Data under study:
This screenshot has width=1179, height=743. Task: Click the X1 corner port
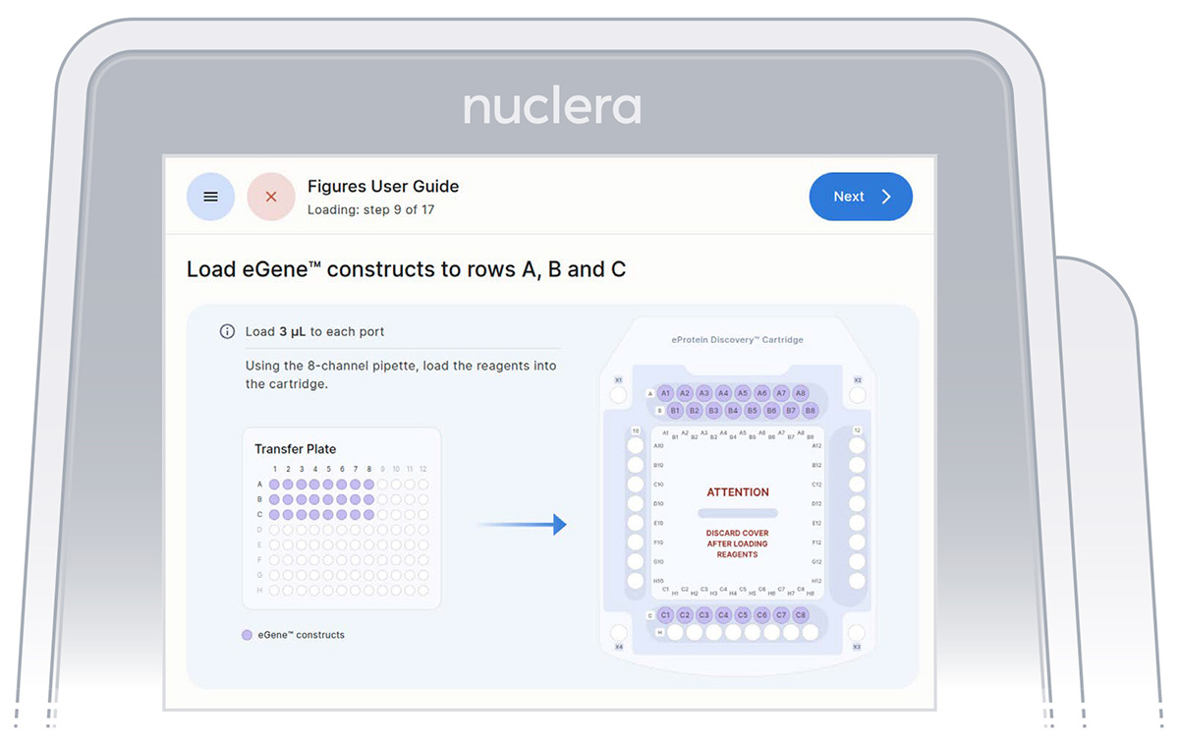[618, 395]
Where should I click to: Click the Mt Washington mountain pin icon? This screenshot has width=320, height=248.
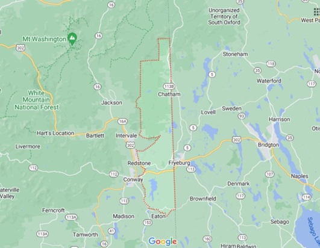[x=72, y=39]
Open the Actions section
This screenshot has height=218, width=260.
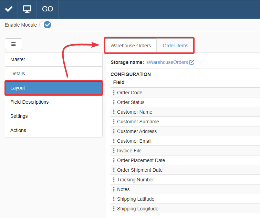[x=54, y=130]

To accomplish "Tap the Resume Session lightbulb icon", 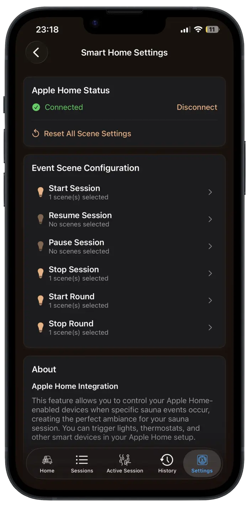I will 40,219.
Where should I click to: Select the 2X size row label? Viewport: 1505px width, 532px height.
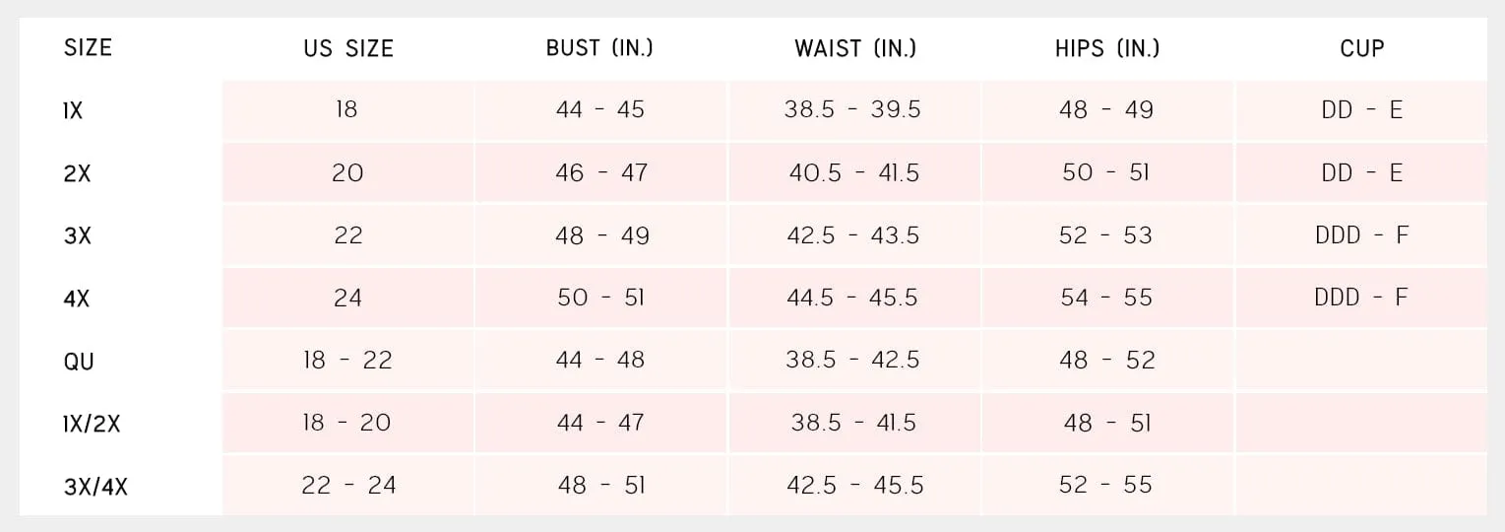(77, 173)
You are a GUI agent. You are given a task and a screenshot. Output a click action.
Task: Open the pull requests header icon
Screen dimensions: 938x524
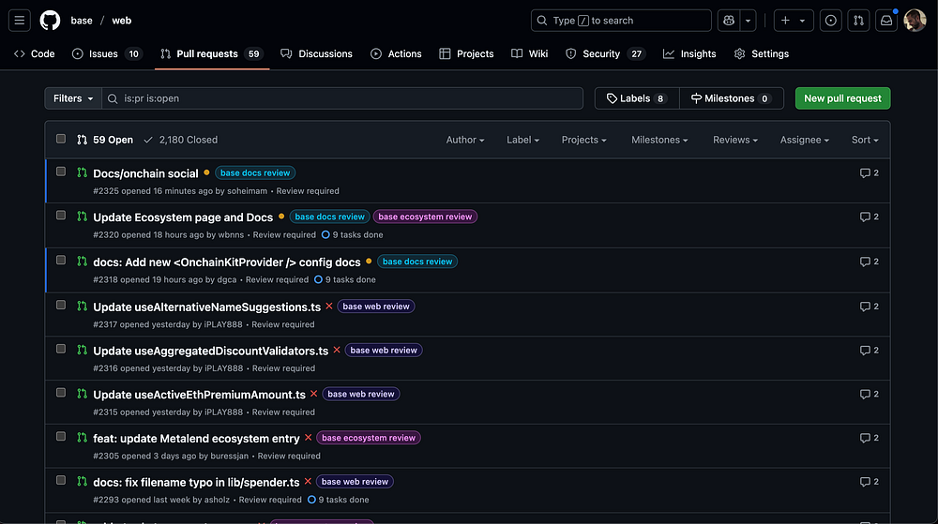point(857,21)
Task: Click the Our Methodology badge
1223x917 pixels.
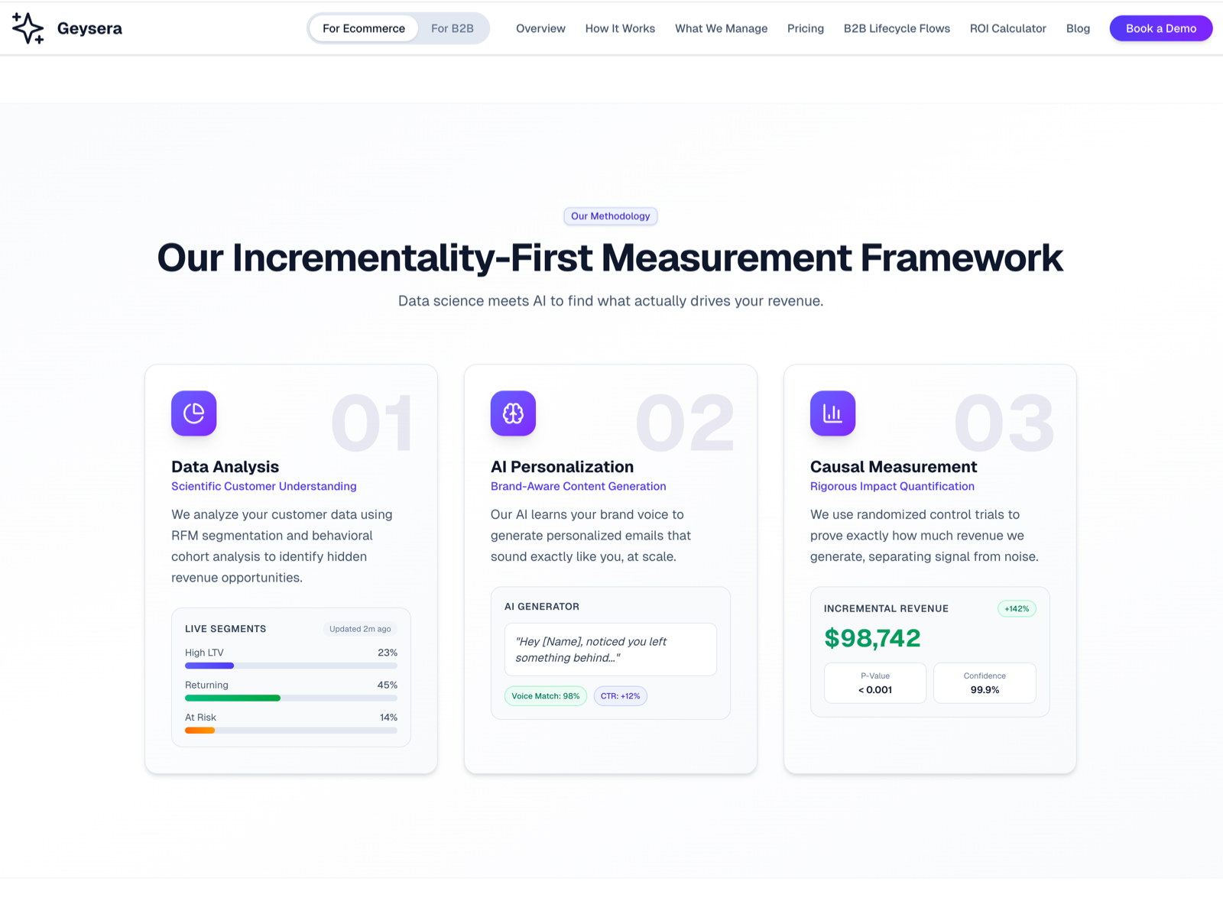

Assignment:
Across the listing above, find all lines where the word "Open" is present and copy them.

Result for this task:
Open the Actions section
Task: Open the pull requests header icon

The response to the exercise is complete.